Example 3–18 Command Format: agentadmin --uninstallAll

The following example illustrates the format of the agentadmin command with the --uninstallAll option:


./agentadmin --uninstallAll

No arguments are currently supported with the agentadmin command when using the --uninstallAll option.



Example 3–19 Command Usage: agentadmin --uninstallAll

Issuing the agentadmin command with the --uninstallAll option runs the agent uninstaller in an iterative mode, enabling you to remove select agent instances or all agent instances on that deployment container. You can exit the recursive uninstallation process at any time.

The advantage of this option is that you do not have to remember the details of each installation-related configuration. The agentadmin program provides you with an easy method for displaying every instance of an agent on a deployment container. You can then decide, case by case, to remove an agent instance or not.


agentadmin --migrate

This section demonstrates the format and use of the agentadmin command with the --migrate option.


Example 3–20 Command Format: agentadmin --migrate

The following example illustrates the format of the agentadmin command with the --migrate option:


./agentadmin --migrate

No arguments are currently supported with the agentadmin command when using the --migrate option.



Example 3–21 Command Usage: agentadmin --migrate

Issuing the agentadmin command with the --migrate option allows you to update an agent in the Policy Agent software set to a newer version of that same agent.

For example, you can migrate Policy Agent 2.2 to Policy Agent 3.0. The agentadmin --migrate command allows you to migrate the agent's binary files, update the agent's deployment container configuration, and convert the agent's AMAgent.properties file to the property files used for the 3.0 version: the OpenSSOAgentBootstrap.properties file and the OpenSSOAgentConfiguration.properties file.


agentadmin --usage

This section demonstrates the format and use of the agentadmin command with the --usage option.


Example 3–22 Command Format: agentadmin --usage

The following example illustrates the format of the agentadmin command with the --usage option:


./agentadmin --usage

No arguments are currently supported with the agentadmin command when using the --usage option.



Example 3–23 Command Usage: agentadmin --usage

Issuing the agentadmin command with the --usage option provides you with a list of the options available with the agentadmin program and a short explanation of each option.
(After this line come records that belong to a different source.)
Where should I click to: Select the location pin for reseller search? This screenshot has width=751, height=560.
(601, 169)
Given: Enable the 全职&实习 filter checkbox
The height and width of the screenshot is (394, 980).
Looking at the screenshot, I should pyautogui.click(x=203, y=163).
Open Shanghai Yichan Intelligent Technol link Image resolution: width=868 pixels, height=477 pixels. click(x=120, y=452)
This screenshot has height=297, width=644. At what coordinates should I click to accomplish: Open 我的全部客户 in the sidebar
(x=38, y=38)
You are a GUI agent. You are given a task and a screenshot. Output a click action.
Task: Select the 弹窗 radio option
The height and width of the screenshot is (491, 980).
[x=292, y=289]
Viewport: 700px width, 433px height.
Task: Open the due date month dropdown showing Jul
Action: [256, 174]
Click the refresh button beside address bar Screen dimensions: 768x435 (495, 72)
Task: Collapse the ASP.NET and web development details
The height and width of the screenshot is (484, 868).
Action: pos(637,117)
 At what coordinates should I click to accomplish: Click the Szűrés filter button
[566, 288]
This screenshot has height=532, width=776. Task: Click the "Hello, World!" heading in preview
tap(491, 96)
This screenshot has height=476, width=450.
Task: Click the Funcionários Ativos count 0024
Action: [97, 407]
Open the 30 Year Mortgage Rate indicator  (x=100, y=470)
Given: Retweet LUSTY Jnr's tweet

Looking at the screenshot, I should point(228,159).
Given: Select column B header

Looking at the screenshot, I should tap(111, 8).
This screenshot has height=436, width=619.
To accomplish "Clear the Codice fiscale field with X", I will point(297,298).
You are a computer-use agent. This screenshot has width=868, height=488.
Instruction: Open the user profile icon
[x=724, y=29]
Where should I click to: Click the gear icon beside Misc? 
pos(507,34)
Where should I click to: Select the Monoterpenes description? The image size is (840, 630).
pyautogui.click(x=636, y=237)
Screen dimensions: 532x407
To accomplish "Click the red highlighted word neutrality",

The following text is the output you receive after issuing this command:


./agentadmin --usage 

Usage: agentadmin <option> [<arguments>]

The available options are:
--install: Installs a new Agent instance.
--custom-install: Installs a new Agent instance
--uninstall: Uninstalls an existing Agent instance.
--version: Displays the version information.
--uninstallAll: Uninstalls all the agent instances.
--migrate: migrate agent to newer one
--listAgents: Displays details of all the configured agents.
--agentInfo: Displays details of the agent corresponding to the specified
agent ID.
--encrypt: Encrypts a given string.
--getEncryptKey: Generates an Agent Encryption key.
--usage: Display the usage message.
--help: Displays a brief help message.

agentadmin --help

This section demonstrates the format and use of the agentadmin command with the --help option.


Example 3–24 Command Format: agentadmin --help

The following example illustrates the format of the agentadmin command with the --help option:


./agentadmin --help

No arguments are currently supported with the agentadmin command when using the --help option.



Example 3–25 Command Usage: agentadmin --help

Issuing the agentadmin command with the --help option provides similar results to issuing the agentadmin command with the --usage option. Both commands provide the same explanations for the options they list. With the --usage option, all agentadmin command options are explained. With the --help option, explanations are not provided for the --usage option or for the --help option itself.

A another difference is that the --help option also provides information about the format of each option while the --usage option does not.